● **Directions**
Restate all of the material, keeping every line identical to the original.

● **Records provided**
Content starts

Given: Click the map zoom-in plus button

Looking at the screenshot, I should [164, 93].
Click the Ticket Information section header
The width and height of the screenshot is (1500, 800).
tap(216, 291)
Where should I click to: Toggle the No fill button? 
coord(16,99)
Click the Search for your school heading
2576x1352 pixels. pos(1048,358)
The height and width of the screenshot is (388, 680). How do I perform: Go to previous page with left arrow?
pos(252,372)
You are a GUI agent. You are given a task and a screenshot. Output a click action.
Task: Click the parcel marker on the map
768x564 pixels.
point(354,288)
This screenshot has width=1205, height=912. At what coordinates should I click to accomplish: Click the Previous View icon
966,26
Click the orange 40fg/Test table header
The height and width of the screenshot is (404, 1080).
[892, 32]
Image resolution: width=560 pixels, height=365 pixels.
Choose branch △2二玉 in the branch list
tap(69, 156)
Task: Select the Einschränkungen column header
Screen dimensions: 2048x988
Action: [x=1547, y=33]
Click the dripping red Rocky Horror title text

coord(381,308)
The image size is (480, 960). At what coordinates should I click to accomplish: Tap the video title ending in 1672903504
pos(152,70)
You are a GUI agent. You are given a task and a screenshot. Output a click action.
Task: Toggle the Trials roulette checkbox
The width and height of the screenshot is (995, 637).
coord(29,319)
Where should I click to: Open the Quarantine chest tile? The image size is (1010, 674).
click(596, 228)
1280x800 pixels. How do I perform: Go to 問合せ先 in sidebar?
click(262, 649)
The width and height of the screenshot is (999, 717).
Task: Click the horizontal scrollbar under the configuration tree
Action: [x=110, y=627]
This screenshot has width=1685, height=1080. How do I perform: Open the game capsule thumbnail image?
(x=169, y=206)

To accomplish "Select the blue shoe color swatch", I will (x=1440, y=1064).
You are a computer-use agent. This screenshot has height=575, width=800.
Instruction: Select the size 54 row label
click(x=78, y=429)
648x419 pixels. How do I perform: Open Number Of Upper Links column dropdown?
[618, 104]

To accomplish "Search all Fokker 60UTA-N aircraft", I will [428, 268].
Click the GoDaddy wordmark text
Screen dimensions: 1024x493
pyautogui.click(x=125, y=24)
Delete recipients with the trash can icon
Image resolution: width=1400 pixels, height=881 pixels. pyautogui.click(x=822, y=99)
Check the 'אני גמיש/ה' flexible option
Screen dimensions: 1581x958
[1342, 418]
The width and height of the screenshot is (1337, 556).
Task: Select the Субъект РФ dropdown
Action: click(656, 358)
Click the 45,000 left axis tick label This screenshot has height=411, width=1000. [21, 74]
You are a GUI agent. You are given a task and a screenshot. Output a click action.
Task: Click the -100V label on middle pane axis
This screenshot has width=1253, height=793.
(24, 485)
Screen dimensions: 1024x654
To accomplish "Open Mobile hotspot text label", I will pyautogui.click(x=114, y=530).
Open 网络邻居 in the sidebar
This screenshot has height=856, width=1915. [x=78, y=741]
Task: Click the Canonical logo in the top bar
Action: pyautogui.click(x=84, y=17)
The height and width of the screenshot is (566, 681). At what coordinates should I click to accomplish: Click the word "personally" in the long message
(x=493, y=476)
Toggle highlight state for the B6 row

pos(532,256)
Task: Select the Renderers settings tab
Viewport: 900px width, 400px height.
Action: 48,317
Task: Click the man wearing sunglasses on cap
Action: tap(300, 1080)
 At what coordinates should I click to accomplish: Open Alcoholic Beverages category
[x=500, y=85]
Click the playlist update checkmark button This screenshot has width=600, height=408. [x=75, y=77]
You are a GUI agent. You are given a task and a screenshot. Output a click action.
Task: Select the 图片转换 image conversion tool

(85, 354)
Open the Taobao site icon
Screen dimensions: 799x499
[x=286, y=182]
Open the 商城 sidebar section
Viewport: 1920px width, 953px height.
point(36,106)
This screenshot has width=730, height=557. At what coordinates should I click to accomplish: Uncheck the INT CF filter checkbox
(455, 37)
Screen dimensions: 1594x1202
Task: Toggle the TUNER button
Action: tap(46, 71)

Content ends

● **Response**
Given: Click the map zoom-in plus button

Looking at the screenshot, I should [164, 93].
Click the Ticket Information section header
The width and height of the screenshot is (1500, 800).
tap(216, 291)
Where should I click to: Toggle the No fill button? 
coord(16,99)
Click the Search for your school heading
2576x1352 pixels. pos(1048,358)
The height and width of the screenshot is (388, 680). How do I perform: Go to previous page with left arrow?
pos(252,372)
You are a GUI agent. You are given a task and a screenshot. Output a click action.
Task: Click the parcel marker on the map
768x564 pixels.
point(354,288)
This screenshot has width=1205, height=912. At what coordinates should I click to accomplish: Click the Previous View icon
966,26
Click the orange 40fg/Test table header
The height and width of the screenshot is (404, 1080).
[892, 32]
Image resolution: width=560 pixels, height=365 pixels.
Choose branch △2二玉 in the branch list
tap(69, 156)
Task: Select the Einschränkungen column header
Screen dimensions: 2048x988
Action: [x=1547, y=33]
Click the dripping red Rocky Horror title text

coord(381,308)
The image size is (480, 960). At what coordinates should I click to accomplish: Tap the video title ending in 1672903504
pos(152,70)
You are a GUI agent. You are given a task and a screenshot. Output a click action.
Task: Toggle the Trials roulette checkbox
The width and height of the screenshot is (995, 637).
coord(29,319)
Where should I click to: Open the Quarantine chest tile? The image size is (1010, 674).
click(596, 228)
1280x800 pixels. How do I perform: Go to 問合せ先 in sidebar?
click(262, 649)
The width and height of the screenshot is (999, 717).
Task: Click the horizontal scrollbar under the configuration tree
Action: [x=110, y=627]
This screenshot has width=1685, height=1080. How do I perform: Open the game capsule thumbnail image?
(x=169, y=206)

To accomplish "Select the blue shoe color swatch", I will (x=1440, y=1064).
You are a computer-use agent. This screenshot has height=575, width=800.
Instruction: Select the size 54 row label
click(x=78, y=429)
648x419 pixels. How do I perform: Open Number Of Upper Links column dropdown?
[618, 104]

To accomplish "Search all Fokker 60UTA-N aircraft", I will [428, 268].
Click the GoDaddy wordmark text
Screen dimensions: 1024x493
pyautogui.click(x=125, y=24)
Delete recipients with the trash can icon
Image resolution: width=1400 pixels, height=881 pixels. pyautogui.click(x=822, y=99)
Check the 'אני גמיש/ה' flexible option
Screen dimensions: 1581x958
[1342, 418]
The width and height of the screenshot is (1337, 556).
Task: Select the Субъект РФ dropdown
Action: click(656, 358)
Click the 45,000 left axis tick label This screenshot has height=411, width=1000. [21, 74]
You are a GUI agent. You are given a task and a screenshot. Output a click action.
Task: Click the -100V label on middle pane axis
This screenshot has width=1253, height=793.
(24, 485)
Screen dimensions: 1024x654
To accomplish "Open Mobile hotspot text label", I will pyautogui.click(x=114, y=530).
Open 网络邻居 in the sidebar
This screenshot has height=856, width=1915. [x=78, y=741]
Task: Click the Canonical logo in the top bar
Action: pyautogui.click(x=84, y=17)
The height and width of the screenshot is (566, 681). At what coordinates should I click to accomplish: Click the word "personally" in the long message
(x=493, y=476)
Toggle highlight state for the B6 row

pos(532,256)
Task: Select the Renderers settings tab
Viewport: 900px width, 400px height.
Action: 48,317
Task: Click the man wearing sunglasses on cap
Action: tap(300, 1080)
 At what coordinates should I click to accomplish: Open Alcoholic Beverages category
[x=500, y=85]
Click the playlist update checkmark button This screenshot has width=600, height=408. [x=75, y=77]
You are a GUI agent. You are given a task and a screenshot. Output a click action.
Task: Select the 图片转换 image conversion tool

(85, 354)
Open the Taobao site icon
Screen dimensions: 799x499
[x=286, y=182]
Open the 商城 sidebar section
Viewport: 1920px width, 953px height.
point(36,106)
This screenshot has width=730, height=557. At what coordinates should I click to accomplish: Uncheck the INT CF filter checkbox
(455, 37)
Screen dimensions: 1594x1202
Task: Toggle the TUNER button
Action: tap(46, 71)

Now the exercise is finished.